Passage to read:
=== Section Start ===
Richard D. Fritz,1 Patrick Medlock,2 Michael Kuykendal,3 James L. Wilson4

1SM Energy, Tulsa, Oklahoma, U.S.A.
2Consultant, Austin, Texas, U.S.A.
3Newfield Exploration, Tulsa, Oklahoma, U.S.A.
4Consultant, New Braunfels, Texas, U.S.A.; Deceased.

ACKNOWLEDGMENTS

We thank all those involved with Masera's Black Warrior Basin Knox study. The Masera Group was composed of many individuals who assembled regional studies on various reservoirs. Without each of the individuals, these projects would have had a difficult time making it to the light of day. We especially thank Larry Gerkin for his work on Masera projects and for permission to use the Masera studies in this volume. We also thank the AAPG Foundation for permission to use a Masera study in this chapter. Personnel that comprised the group are John Shelton, Zuhair Al-Shaieb, Chris Johnson, Andy Ontko, Valerie Lindsay, Sandra PaskVan, Rick Elliot, and John Nichols.

Paul McDaniel was the founder who had the vision for Masera. Without his encouragement and financial backing, there would not have been a Masera. It is a testament to his belief that Masera was able to become a viable organization, and produce quality regional geological studies for oil and gas exploration.

ABSTRACT

The Knox Group in the Black Warrior Basin comprises the southeastern part of the great American carbonate bank (GACB) and consists mostly of carbonates. The Black Warrior Basin is a Carboniferous foreland downwarp developed over a passive margin of early Paleozoic age. Similar to other parts of the GACB, the thick widespread Cambrian–Ordovician Knox Group was deposited as mostly shallow-water, restricted, marine carbonates.
=== Section End ===
Information shown:
=== Section Start ===
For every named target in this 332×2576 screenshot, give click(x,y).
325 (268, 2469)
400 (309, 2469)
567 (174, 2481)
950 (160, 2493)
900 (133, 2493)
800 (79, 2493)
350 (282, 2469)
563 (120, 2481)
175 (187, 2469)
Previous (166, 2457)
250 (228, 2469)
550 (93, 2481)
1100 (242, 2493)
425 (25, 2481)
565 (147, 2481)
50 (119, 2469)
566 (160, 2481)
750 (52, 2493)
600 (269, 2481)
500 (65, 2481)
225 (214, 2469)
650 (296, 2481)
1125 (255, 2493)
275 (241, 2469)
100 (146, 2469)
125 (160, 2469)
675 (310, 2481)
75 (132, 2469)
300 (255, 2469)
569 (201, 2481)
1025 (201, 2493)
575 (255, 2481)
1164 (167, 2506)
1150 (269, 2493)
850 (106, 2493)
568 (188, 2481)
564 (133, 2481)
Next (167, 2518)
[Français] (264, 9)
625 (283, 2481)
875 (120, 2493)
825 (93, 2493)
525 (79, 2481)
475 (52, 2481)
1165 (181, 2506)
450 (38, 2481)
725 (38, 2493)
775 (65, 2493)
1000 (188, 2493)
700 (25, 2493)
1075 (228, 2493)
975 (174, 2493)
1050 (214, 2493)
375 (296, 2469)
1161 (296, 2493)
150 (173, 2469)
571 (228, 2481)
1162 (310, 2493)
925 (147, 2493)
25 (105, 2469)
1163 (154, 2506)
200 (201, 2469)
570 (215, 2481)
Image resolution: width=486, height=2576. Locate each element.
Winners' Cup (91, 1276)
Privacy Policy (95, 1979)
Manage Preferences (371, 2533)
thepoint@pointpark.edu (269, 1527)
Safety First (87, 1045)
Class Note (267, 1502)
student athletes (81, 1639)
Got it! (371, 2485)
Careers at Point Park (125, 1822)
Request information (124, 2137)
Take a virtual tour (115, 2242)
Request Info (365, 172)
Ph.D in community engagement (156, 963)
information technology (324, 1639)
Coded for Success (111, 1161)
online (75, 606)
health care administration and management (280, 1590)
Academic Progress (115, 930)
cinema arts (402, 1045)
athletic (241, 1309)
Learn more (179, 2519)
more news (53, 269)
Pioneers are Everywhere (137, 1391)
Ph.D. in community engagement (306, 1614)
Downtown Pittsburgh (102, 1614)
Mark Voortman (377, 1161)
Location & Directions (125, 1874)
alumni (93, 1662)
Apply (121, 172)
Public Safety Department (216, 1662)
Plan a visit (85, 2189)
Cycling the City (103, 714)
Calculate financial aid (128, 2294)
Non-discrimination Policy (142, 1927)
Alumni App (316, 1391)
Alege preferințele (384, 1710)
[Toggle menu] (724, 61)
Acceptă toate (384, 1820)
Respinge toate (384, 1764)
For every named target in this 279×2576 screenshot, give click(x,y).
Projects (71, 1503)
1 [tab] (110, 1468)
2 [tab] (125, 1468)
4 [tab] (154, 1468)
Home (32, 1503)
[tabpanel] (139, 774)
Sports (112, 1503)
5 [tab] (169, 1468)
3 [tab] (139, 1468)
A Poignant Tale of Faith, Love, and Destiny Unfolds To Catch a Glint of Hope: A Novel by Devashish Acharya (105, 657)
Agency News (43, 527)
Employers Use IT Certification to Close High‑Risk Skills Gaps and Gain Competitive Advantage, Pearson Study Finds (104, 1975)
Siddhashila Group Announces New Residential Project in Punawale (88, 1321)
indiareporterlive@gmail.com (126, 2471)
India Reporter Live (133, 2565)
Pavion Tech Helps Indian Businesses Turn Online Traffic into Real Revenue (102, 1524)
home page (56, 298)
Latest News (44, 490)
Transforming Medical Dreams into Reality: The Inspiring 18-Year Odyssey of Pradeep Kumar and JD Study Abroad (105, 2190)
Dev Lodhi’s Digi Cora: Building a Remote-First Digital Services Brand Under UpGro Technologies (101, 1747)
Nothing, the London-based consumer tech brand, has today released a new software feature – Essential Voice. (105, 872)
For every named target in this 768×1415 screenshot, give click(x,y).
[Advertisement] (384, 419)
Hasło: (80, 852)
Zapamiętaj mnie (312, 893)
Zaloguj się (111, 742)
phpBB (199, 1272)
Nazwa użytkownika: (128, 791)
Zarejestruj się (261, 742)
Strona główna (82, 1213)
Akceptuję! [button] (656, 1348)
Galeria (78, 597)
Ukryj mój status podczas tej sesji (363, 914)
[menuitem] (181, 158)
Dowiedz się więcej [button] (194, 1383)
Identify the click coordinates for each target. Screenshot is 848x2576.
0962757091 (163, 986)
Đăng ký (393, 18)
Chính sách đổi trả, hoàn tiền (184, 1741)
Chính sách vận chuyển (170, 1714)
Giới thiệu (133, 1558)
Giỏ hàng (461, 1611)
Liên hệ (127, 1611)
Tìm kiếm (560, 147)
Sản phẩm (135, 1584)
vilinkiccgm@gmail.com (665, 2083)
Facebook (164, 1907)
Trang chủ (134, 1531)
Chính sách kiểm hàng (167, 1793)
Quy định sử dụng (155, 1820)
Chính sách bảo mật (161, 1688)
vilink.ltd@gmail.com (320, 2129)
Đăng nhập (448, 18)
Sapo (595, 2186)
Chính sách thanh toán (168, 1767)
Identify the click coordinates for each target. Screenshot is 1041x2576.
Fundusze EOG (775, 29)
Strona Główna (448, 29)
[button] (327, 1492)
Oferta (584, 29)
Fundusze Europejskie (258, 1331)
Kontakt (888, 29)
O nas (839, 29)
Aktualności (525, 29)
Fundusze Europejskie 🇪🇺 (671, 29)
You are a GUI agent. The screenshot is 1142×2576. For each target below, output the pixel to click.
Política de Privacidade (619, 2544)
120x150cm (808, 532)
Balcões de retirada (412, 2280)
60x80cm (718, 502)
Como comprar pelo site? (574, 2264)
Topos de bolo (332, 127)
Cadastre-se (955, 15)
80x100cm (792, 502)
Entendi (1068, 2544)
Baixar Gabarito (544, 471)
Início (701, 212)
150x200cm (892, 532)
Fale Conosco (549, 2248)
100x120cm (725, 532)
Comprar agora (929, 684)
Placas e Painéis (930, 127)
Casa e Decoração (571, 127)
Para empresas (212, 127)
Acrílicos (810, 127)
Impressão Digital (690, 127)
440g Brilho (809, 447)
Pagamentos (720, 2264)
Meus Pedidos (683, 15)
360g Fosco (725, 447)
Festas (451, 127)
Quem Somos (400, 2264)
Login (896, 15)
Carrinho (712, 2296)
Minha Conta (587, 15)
=== Section End ===
Apply what you read:
[a] How would you translate this sentence from the Black Warrior Basin text into Spanish: "The Black Warrior Basin is a Carboniferous foreland downwarp developed over a passive margin of early Paleozoic age."
[b] Can you repeat word for word the stretch of the Black Warrior Basin text from "1SM Energy, Tulsa, Oklahoma, U.S.A." through "and John Nichols."?
The entries come from a different source than the text.

Responses:
[a] La cuenca Black Warrior es una depresión de antepaís del Carbonífero desarrollada sobre un margen pasivo de edad paleozoica temprana.

[b]
1SM Energy, Tulsa, Oklahoma, U.S.A.
2Consultant, Austin, Texas, U.S.A.
3Newfield Exploration, Tulsa, Oklahoma, U.S.A.
4Consultant, New Braunfels, Texas, U.S.A.; Deceased.

ACKNOWLEDGMENTS

We thank all those involved with Masera's Black Warrior Basin Knox study. The Masera Group was composed of many individuals who assembled regional studies on various reservoirs. Without each of the individuals, these projects would have had a difficult time making it to the light of day. We especially thank Larry Gerkin for his work on Masera projects and for permission to use the Masera studies in this volume. We also thank the AAPG Foundation for permission to use a Masera study in this chapter. Personnel that comprised the group are John Shelton, Zuhair Al-Shaieb, Chris Johnson, Andy Ontko, Valerie Lindsay, Sandra PaskVan, Rick Elliot, and John Nichols.